Como em tudo: só damos valor ao que temos/tivemos depois de o perdermos...
Por isso é que é importante saber apreciar o hoje.
Saudades qb também ajudam!
Bjs

Anônimo disse...

Pois é Teresa, assim não tens tempo para acertar a escrita dos Emails. Mas está um excelente texto. Só é pena a desproporção entre o correio daqui e o do Email. DEvias tentar um equilíbrio, tájavér?
JCFrancisco

Anônimo disse...

teresa,embora a parte das saudades e de ter sido feliz não seja o melhor.Estou farta de rir,a imaginar a teresa a montar o Dragão e saltar muito mas muito rapido!Um panico!
So um pormenor na foto so vejo o Dragão!!

Anônimo disse...

Belo naco de prosa. Mainada.

Anônimo disse...

Aconteceu-me uma situação idêntica: ainda um pouco verde nas lides equestres, montei um cavalo árabe, rápido e vivo como é apanágio da raça. Quando o animal começou a galope, atirei-me para o chão antecipando o tombo. Valeu-me a professora que me convenceu a voltar a montá-lo, de imediato, como é prática corrente na equitação. Sacudindo a serradura do picadeiro profusamente espalhada pela roupa e cabelo, entreguei-me ao holocausto. Foi, então, que pude saborear o prazer do galope, e confirmar o que todos me diziam: que era o andamento que menos cansava e mais prazer dava ao cavaleiro e à montada.

Acho que há uma similitude com o que acontece com as coisas da vida, em geral : saltamos fora porque temos receio da queda. Mas, ao fazê-lo, não desperdiçamos, também, excelentes oportunidades de sermos felizes?

saltapocinhas disse...

eu cá acho que não devias ter desmontado assim...

Anônimo disse...

Já perdi a conta.

Exactamente quantos namorados seus é que as suas filhas já conheceram?

sem-se-ver disse...

(nem li o post)

(lá te enfiei numa corrente...

http://sem-se-ver.blogspot.com/2008/03/se-eu-fosse-um-elo-de-uma-cadeia.html

sorry!

:-)

(esta é secosa... faz só te tiveres paciência :-)

Anônimo disse...

É mais fácil ser-se cusco/a com a cara tapada...

Leão da Lezíria disse...

Eu acho que você ainda é feliz. Acho mesmo.

cristina rocha disse...

Mifá, concordo plenamente quando dizes "saltamos fora porque temos receio da queda. Mas, ao fazê-lo, não desperdiçamos, também, excelentes oportunidades de sermos felizes?".

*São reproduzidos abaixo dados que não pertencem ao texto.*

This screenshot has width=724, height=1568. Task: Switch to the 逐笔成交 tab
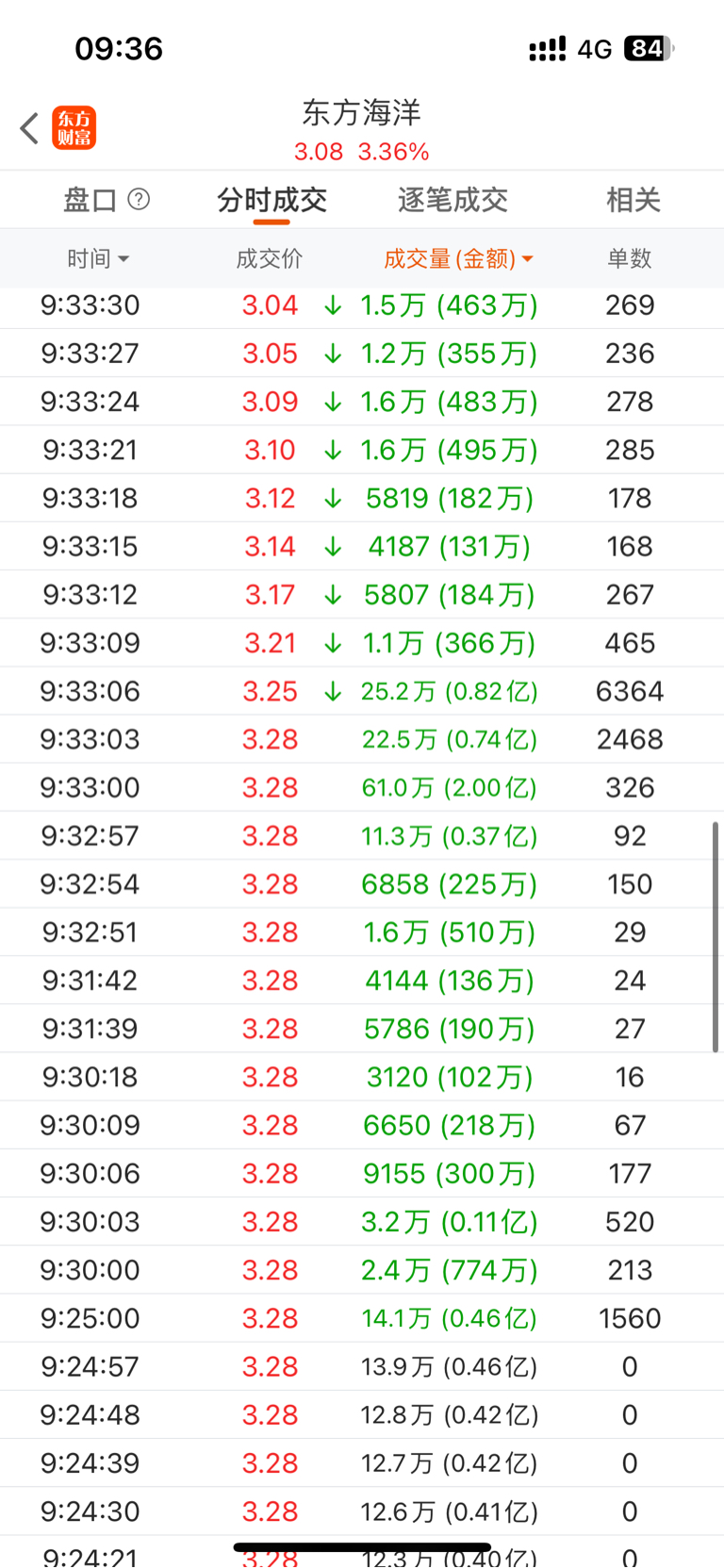point(452,200)
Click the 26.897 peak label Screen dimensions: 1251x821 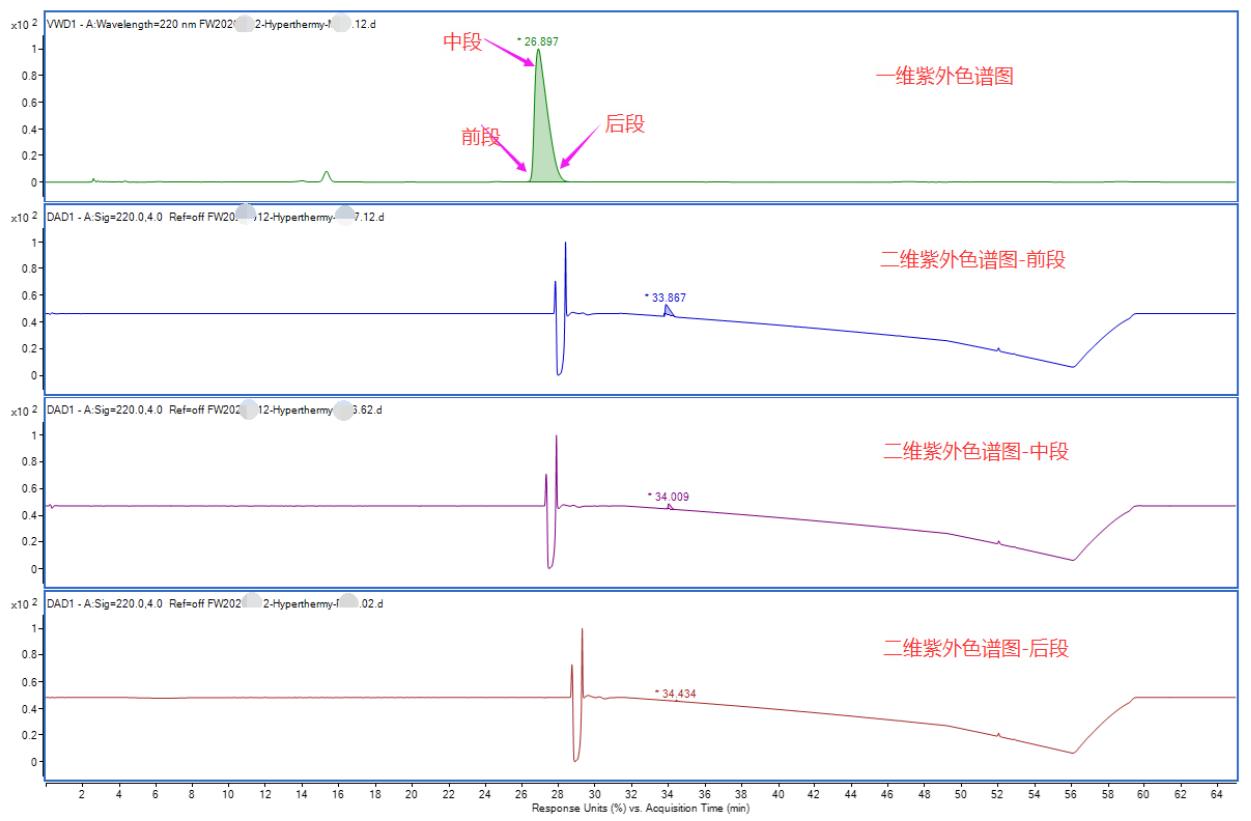coord(540,41)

Infelizmente e por experiência própria as coisas na realidade não são assim tão fáceis. especialmente e tal como a Teresa bem afirmou "Tinha vindo de dias muito negros, muito tristes, de vidas muito complicadas e com pessoas muito difíceis, e num golpe enorme de sorte tinha não só paz como também dias felizes.", quando se tem por passado tais situações é mais uma questão de instinto de sobrevivência.

E nem sempre é fácil esquecer tudo e recomeçar do zero. Se assim fosse todas as pessoas eram bem mais felizes e bem menos complicadas e o mundo seria com certeza muito, mas mesmo muito melhor.

Teresa, texto magnífico, obrigado pela partilha de um pedaço de ti que em nada é banal.

beijos

cereja disse...

E fizeste-nos reviver contigo essas saudades.
Lindo post.

Teresa disse...

...mas a saudade é uma coisa boa,não é?

angela,
nem sempre é assim, mas essa é a regra.

JC,
renasci.

maluca,
já tens a foto, não te queixes.
Quanto a ter-me atirado para o chão entes que fosse atirada,cá te espero...

mifá,
um puro sangue é outra loiça, até o galope deve ser diferente e a queda é bem maior.

pocinhas,
eu também acho.

shark,
words...

leão,
entendemo-nos!

Cristina,
Acertaste na mouche, mas tivemos os mesmos ventos a embalar-nos.

Emiéle,
"a saudade dói como um barco que aos poucos descreve um arco e evita atracar no cais"

sem-se-ver,
vais pagar caro...

anónimo,
está preocupado(a)? quer uma máquina de calcular ou prefere uma ajuda para contar pelos dedos?